Texto de origem -
Como falar de meio ambiente nesta semana em que duas crianças que se abraçavam, no pátio de casa, foram mortas por um tiro de fuzil?

Como falar de meio ambiente quando, a partir da morte de Emelly e Rebecca, com seus 4 e 7 anos de vida, viemos a saber que apenas em 2020 já são doze as crianças mortas por balas perdidas, apenas no Rio de Janeiro? Crianças negras e pobres, todas elas.

Como comentam líderes populares, no Brasil as balas perdidas não erram a cor da pele, e isso vem se agravando com a cultura da violência. Somente no Rio de Janeiro, em 2020, já seriam 100 os “acidentes com morte” por bala perdida. Sendo ampla maioria, as mortes a bala de homens, mulheres e crianças negras evidenciam orientação racial, para a violência dos serviços de segurança pública. Estudo da Rede de Observatórios de Segurança Pública  mostra que não faltam balas e a quem elas, majoritariamente, se destinam. Na Bahia, 97% dos 650 mortos em 2019, pelo sistema policial, eram negros. Em Pernambuco, 93%. No Rio de Janeiro, 86% dos 1.814 mortos em ações policiais de 2019, eram negros. Há nisso um padrão que se torna ainda mais alarmante quando observamos que ele se repete em outras ondas de extermínio. Por exemplo, nesta pandemia, onde faltam médicos, leitos hospitalares, respiradores e vacinas, a maior parte dos mortos também é formada por homens e mulheres negras.

As evidências de que isso tudo decorre de uma organização social injusta onde, a cor da pele amplia as probabilidades de morte, por ação ou por descaso do governo, estão passando batidas. Estão sendo naturalizadas, como tudo que se agrava desde o golpe de 2016. Ignoradas pela grande mídia, estas tragédias afundam no sofrimento das famílias afetadas, como se fossem problemas pessoais, alheios às responsabilidades do Estado.

Se trata de algo tão grave que Michelle Bachelet, responsável pela área de direitos humanos da Organização das Nações Unidas (ONU), criticando o que se passa no Brasil de hoje, afirmou que o avanço do racismo, da negação da ciência e do obscurantismo se associam à posturas análogas, de dirigentes irresponsáveis em relação a um fato básico: as calamidades relacionadas à desigualdade e à pobreza somente poderão ser resolvidas com solidariedade e ações positivas em defesa dos direitos humanos.

Material fornecido -
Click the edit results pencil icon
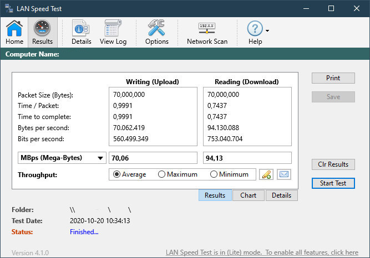 click(x=266, y=174)
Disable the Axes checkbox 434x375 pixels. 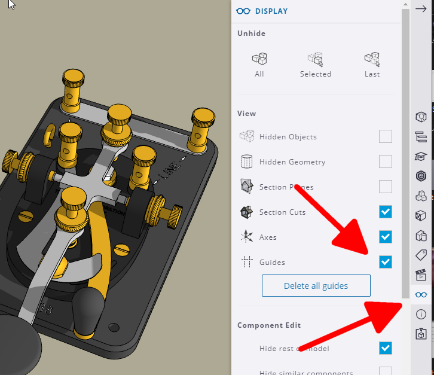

Tarefas e exercícios -
a. Responda com base no texto sobre mortes por balas perdidas, uma resposta por linha, marcada como a pergunta:
(i) Que idades tinham Emelly e Rebecca?
(ii) Na Bahia, qual foi o percentual de negros entre os mortos pelo sistema policial em 2019?
(iii) Que função o texto atribui a Michelle Bachelet?
b. Reescreva o trecho do texto que vai de "Se trata de" até "dos direitos humanos.", inclusive, substituindo "solidariedade" por "cooperação".
Os dados não têm relação com o texto.

Respostas do exercício -
a.
(i) 4 e 7 anos.
(ii) 97%.
(iii) Responsável pela área de direitos humanos da Organização das Nações Unidas (ONU).

b.
Se trata de algo tão grave que Michelle Bachelet, responsável pela área de direitos humanos da Organização das Nações Unidas (ONU), criticando o que se passa no Brasil de hoje, afirmou que o avanço do racismo, da negação da ciência e do obscurantismo se associam à posturas análogas, de dirigentes irresponsáveis em relação a um fato básico: as calamidades relacionadas à desigualdade e à pobreza somente poderão ser resolvidas com cooperação e ações positivas em defesa dos direitos humanos.